Os Lusíadas, uma obra de contrastes.
Em tudo Luís Vaz de Camões foi um irreverente. Pela vida que escolheu, ou não escolheu, pelas questões, pelas respostas, pelos desacatos, pelo sentido humanista fervoroso e até pela epopeia que criou, que apesar das regras rígidas a que é restrita, teve a possibilidade de encontrar a profunda ruptura com o que habitualmente chamamos clássico.
Na grandiosa obra Camoniana, ao contrário de todos os outros que pelo Velho continente ousaram apenas representar e glorificar os feitos de um herói individual ou colectivo, encontramos um novo sentido para a escrita do século XVI. Assumindo um espírito pedagógico Camões, associou à magnífica história das Descobertas e à fantasia dos Deuses pagãos a crítica ao povo que lhe era contemporâneo e ao próprio povo da Era Áurea.
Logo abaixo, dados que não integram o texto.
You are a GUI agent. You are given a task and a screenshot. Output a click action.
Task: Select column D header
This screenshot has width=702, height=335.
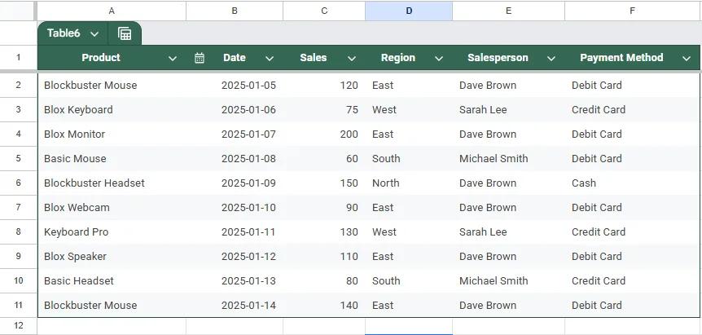click(x=409, y=11)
Assim, mais ou menos nas entrelinhas de uma obra densa, mas como uma valorosidade digna de um génio, o Poeta não chega só ao coração, mas também à consciência dos que ousam navegar num oceano que é tão ou mais profundo que o próprio Índico.
Não é só pela ruptura, não é só pela novidade que foram
Os Lusíadas, que consideramos esta obra, uma obra de contrastes. É por todas as almas que inquietadas ficaram com as maravilhas e as desgraças que os próprios portugueses edificaram. Nesta epopeia, sempre por desvendar, temos acesso ao bom e ao mau, ao claro e ao escuro, à coragem que se culmina na chegada, ao medo que se revela com o
Gigante Adamastor, à debilidade e angústia do
Velho do Restelo, à ambição dos Reis que fizeram cumprir as jornadas, à fé que se queria difundir numa missão de cruzada, ao ouro que se queria adquirir nas novas rotas comerciais traçadas... Tudo isto mais as críticas à própria falta de sentido crítico, à ausência de inquietação perante a arte, a poesia, o conhecimento e a música. Os apelos ao Rei que tinha de ter a coragem para enfrentar os inimigos e honrar os amigos, os apelos... tantos apelos contrastantes, que ganhando vida numa História passada, deram a Camões o lugar de narrador nesta
estória bastante mais intemporal.
Tudo isto (e tudo o que está para além do que se vê), se encontra num enorme fascículo de dez cantos. Estes que, apesar de complexos formal e informalmente, têm a capacidade de deleitar qualquer um que se lance na descoberta da literatura camoniana. Na leitura, somos sugados pela emoção de uma passado que é de todos nós, um passado que vive no sangue velho dos nossos avós, um passado que é simultaneamente uma frida, que continuamente aberta, nos relembra todos os dias que o Tempo e a Glória que construímos um dia a partir da Barra, não mais nos pertencem. Nisso também Camões pensou, cansando-se da gente
surda e endurecida, apelou às novas conquistas, à libertação da
vã cobiça, da tirania e da
vil tristeza, de tal forma que, possamos verdadeiramente ascender um dia ...ao estatuto de heróis honrados.